Quali farmaci sono prescritti in modo inappropriato
Il dottor Sesti sottolinea come molti farmaci siano spesso prescritti in modo inappropriato, pur seguendo le linee guida disponibili: si tratta soprattutto di «farmaci antinfiammatori non steroidei (FANS), gli antibiotici e i farmaci attivi nel sistema nervoso centrale (antipsicotici, antidepressivi, oppioidi)». Il presidente SIMI, quindi, invita a una “deprescrizione”.
Occorre la “deprescrizione”: sfoltire i farmaci
Prendere molti farmaci, quindi, non è sempre indice di una cura più efficace o dai risultati migliori, anzi: gli esperti della Società Italiana di Medicina Interna invitano a maggiore cautela nelle prescrizioni e soprattutto a un coordinamento delle prescrizioni da parte dei medici. Ciò che andrebbe evitato è proprio di collezionare tante ricette di farmaci diversi, «una per ciascuno specialista, spesso in conflitto tra loro, tanto da provocare interazioni ed effetti indesiderati, che possono pregiudicare la sicurezza del paziente» – sottolinea Sesti – È necessario invertire questa tendenza e inaugurare l’era del ‘deprescribing’. Ma perché questo avvenga, dobbiamo aumentare la consapevolezza di pazienti e medici, in particolare quelli di famiglia e gli internisti, invitandoli, dopo un’anamnesi farmacologica accurata, a ‘sfoltire’ le prescrizioni a cominciare dai loro pazienti più anziani». Attenzione, però: «La deprescrizione – avverte l’esperto – non deve essere considerata la negazione di una terapia farmacologica efficace, bensì un intervento positivo, con al centro la persona con polipatologie, e che richiede un continuo e attento monitoraggio da parte degli specialisti della complessità ovvero gli internisti».
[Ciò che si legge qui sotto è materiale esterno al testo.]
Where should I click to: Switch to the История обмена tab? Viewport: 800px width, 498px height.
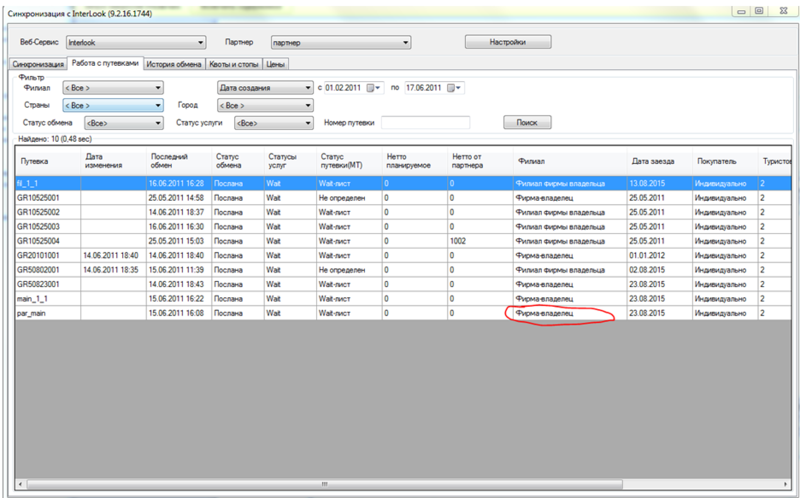pyautogui.click(x=175, y=64)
Attenzione anche ai troppi esami
Da qui lo slogan less is more: «Non vale solo per le medicine, ma anche per i troppi esami, alcuni dei quali (le TAC) ad esempio comportano rischi per la salute legati ad un eccesso di radiazioni – spiega Sesti – Un articolo del National Cancer Institute pubblicato su Jama Internal Medicine ha stimato che considerando il numero di TAC effettuato nel 2007 sarebbe lecito attendersi un eccesso di 60 mila casi di cancro e ben 30 mila morti in più. Di certo, molti di questi esami potrebbero aver contribuito a salvare delle vite, facendo scoprire ad esempio un tumore in fase precoce. Ma la stragrande maggioranza poteva forse essere evitata. Quindi anche in questo caso la parola d’ordine è ‘appropriatezza’, soprattutto quando un esame delicato viene prescritto a un paziente giovane» conclude Sesti.